I'd be interested to know what you can give a dog to make it sick. My cocker ate a box of 6 mince pies, including the carboard but left the tin foil. That cost £150. Vet said the week before a Doberman had died after eating an unknown quantity of fruit and fibre! After feeding him hundreds of apple cores I was amazed to hear they're evidently toxic too. Don't let them eat peaches - the bugger scavenged one, stone got stuck and that cost £3k.
 
After feeding him hundreds of apple cores I was amazed to hear they're evidently toxic too.
I had to investigate a complaint of apple pip
Poisoning, this was quite a long time ago , but if I remember correctly it was something ridiculous like over 120 apple pips daily over a fair few weeks - it is a very slim chance of a dog dying from eating apple cores.
 
If you monitored what a dog ate and drank whilst out on shoot days you would never take them out shooting again and would be in the vets every Saturday evening. Never mind the lotions and potions that they would need for every cut, graze and thorn prick.
I wouldn't worry about one grape in the slightest.
 
a small black grape
Dude, both my labs have been eating them for years and nowt happened to them. The same with all that venison shot with lead. Still kicking.

Dog eats apple cores by the dozen but spits out the pips.

So called experts are full of ****.
 
I do think the risk is over stated but I think the unpredictability of a dogs reaction to grapes and raisins is the problem.
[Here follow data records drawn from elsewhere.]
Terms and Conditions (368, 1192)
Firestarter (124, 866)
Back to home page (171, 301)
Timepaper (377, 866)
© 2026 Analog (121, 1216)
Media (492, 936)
I have been told by 2 separate vet friends that 99 times out of a 100 the dog will be fine but that one dog can react very badly to a single raisin and there is no way to predict the severity of the reaction (renal failure one possible outcome). I have to admit that it has cost my wife a few quid over the years for her mini schnauzers but last time we made the culprit sick and gave it activated charcoal and all was fine.

With chocolate the reaction is apparently predictable depending on the quantity, dogs weight etc. Also milk chocolate there is very little cocoa so the risk is reduced.

I would play safe and try to make the dog sick at the very least.